# What needs to be done
Every line of the records below that has the word "agent" should be copied.

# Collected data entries
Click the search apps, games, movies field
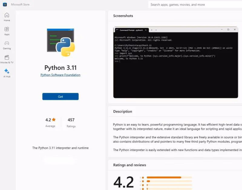coord(195,5)
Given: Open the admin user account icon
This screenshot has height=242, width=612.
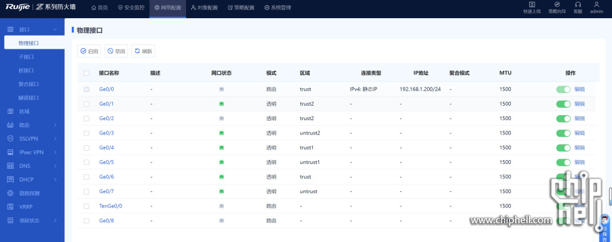Looking at the screenshot, I should pyautogui.click(x=596, y=4).
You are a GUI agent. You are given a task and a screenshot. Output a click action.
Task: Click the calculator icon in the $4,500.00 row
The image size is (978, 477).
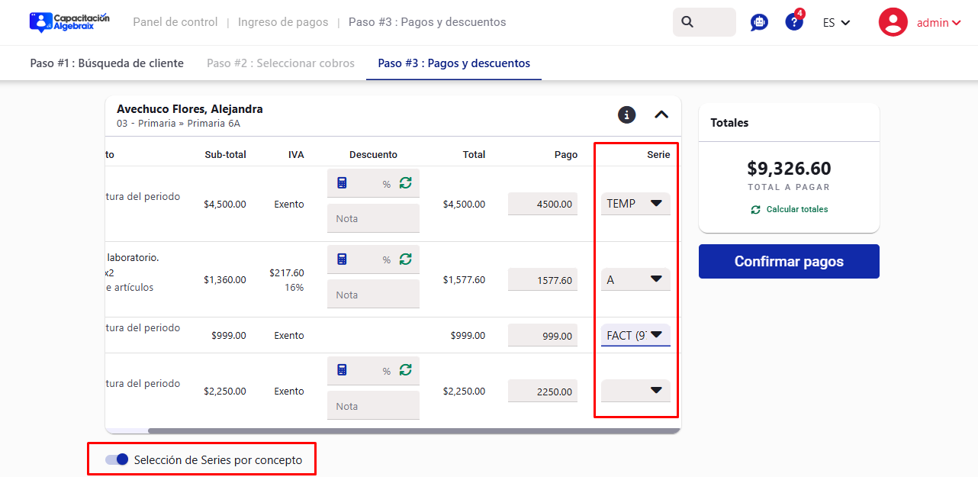tap(342, 183)
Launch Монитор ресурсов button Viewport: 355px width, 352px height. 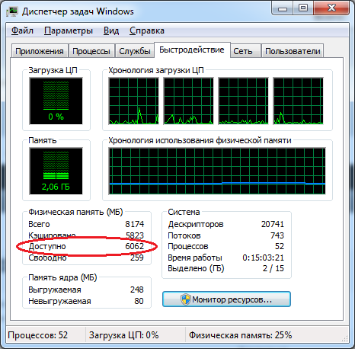pos(226,299)
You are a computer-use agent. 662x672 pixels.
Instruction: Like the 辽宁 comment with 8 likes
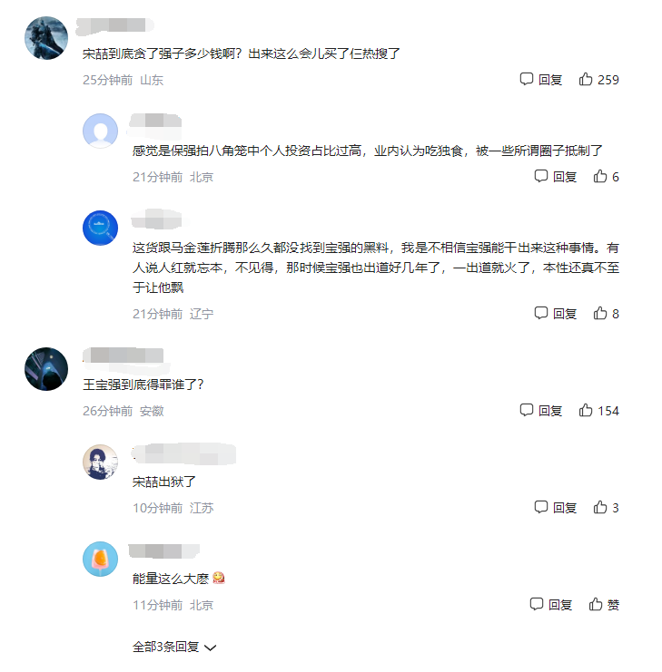[606, 314]
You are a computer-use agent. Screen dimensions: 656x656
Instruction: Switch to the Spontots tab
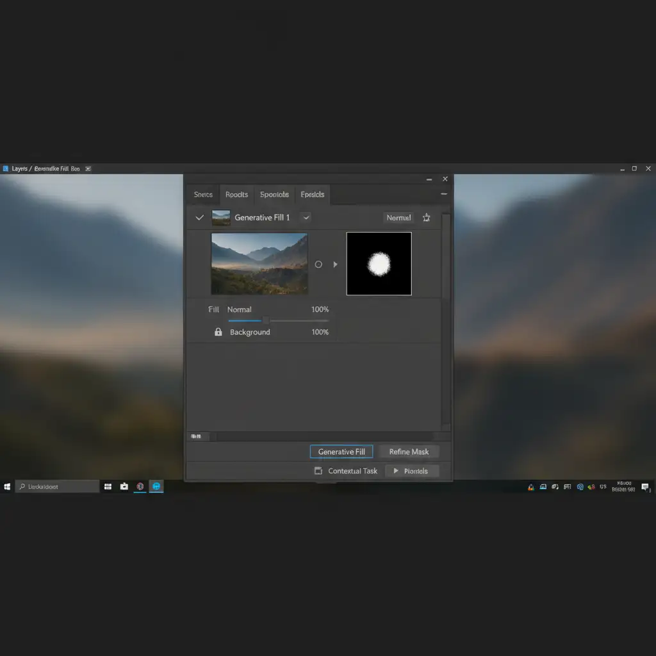274,195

# Exercise response
You are a GUI agent. You are given a task and a screenshot. Output a click action.
You are a computer-use agent. 662x672 pixels.
You are a computer-use agent. Screen dimensions: 656x656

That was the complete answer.